I want to find rows in a dataset where the values in all columns, except for one, match. After much messing around trying unsuccessfully to get duplicated() to return all instances of the duplicate rows (not just the first instance), I figured out a way to do it (below).
For example, I want to identify all rows in the Iris dataset that are equal except for Petal.Width.
require(tidyverse)
x = iris%>%select(-Petal.Width)
dups = x[x%>%duplicated(),]
answer = iris%>%semi_join(dups)
> answer
Sepal.Length Sepal.Width Petal.Length Petal.Width Species
1 5.1 3.5 1.4 0.2 setosa
2 4.9 3.1 1.5 0.1 setosa
3 4.8 3.0 1.4 0.1 setosa
4 5.1 3.5 1.4 0.3 setosa
5 4.9 3.1 1.5 0.2 setosa
6 4.8 3.0 1.4 0.3 setosa
7 5.8 2.7 5.1 1.9 virginica
8 6.7 3.3 5.7 2.1 virginica
9 6.4 2.8 5.6 2.1 virginica
10 6.4 2.8 5.6 2.2 virginica
11 5.8 2.7 5.1 1.9 virginica
12 6.7 3.3 5.7 2.5 virginica
As you can see, that works, but this is one of those times when I'm almost certain that lots other folks need this functionality, and that I'm ignorant of a single function that does this in fewer steps or a generally tidier way. Any suggestions?
An alternate approach, from at least two other posts, applied to this case would be:
answer = iris[duplicated(iris[-4]) | duplicated(iris[-4], fromLast = TRUE),]
But that also seems like just a different workaround instead of single function. Both approaches take the same amount of time. (0.08 sec on my system). Is there no neater/faster way of doing this?
e.g. something like
iris%>%duplicates(all=TRUE,ignore=Petal.Width)
iris[duplicated(iris[,-4]) | duplicated(iris[,-4], fromLast = TRUE),]

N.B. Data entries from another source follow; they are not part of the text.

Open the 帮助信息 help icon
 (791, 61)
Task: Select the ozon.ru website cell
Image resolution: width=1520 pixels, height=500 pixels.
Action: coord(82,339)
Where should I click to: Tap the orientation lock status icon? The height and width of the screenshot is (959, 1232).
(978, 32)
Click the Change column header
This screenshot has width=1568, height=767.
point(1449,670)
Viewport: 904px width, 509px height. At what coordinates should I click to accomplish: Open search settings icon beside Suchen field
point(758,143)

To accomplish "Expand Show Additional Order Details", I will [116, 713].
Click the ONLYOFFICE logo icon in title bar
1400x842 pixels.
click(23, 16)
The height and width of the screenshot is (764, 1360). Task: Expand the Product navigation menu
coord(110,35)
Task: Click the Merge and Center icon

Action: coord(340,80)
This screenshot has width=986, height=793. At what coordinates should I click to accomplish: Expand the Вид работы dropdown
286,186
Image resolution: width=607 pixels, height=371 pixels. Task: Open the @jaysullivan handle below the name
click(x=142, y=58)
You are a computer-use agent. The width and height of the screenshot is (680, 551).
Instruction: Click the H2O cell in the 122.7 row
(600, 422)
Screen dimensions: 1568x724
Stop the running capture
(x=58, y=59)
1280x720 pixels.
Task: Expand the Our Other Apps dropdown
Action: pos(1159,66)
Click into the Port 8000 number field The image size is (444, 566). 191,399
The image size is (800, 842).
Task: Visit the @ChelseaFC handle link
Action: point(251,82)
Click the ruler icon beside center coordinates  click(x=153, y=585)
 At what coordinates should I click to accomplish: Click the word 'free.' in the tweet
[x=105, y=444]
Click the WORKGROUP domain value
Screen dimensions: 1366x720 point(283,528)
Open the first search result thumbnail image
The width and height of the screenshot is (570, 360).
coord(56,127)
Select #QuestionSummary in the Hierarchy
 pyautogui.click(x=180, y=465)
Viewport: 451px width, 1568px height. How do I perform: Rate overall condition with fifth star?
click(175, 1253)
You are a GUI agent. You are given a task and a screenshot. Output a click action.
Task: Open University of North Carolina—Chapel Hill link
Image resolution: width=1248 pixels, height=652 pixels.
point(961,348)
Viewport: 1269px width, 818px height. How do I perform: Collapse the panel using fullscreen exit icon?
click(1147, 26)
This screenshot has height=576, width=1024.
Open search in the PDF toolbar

Of duplicate rows (regardless of column 4) duplicated(iris[,-4]) gives the second row of the duplicate sets, rows 18, 35, 46, 133, 143 & 145, and duplicated(iris[,-4], fromLast = TRUE) gives the first row per duplicate set, 1, 10, 13, 102, 125 and 129. By adding | this results in 12 TRUEs, so it returns the expected output.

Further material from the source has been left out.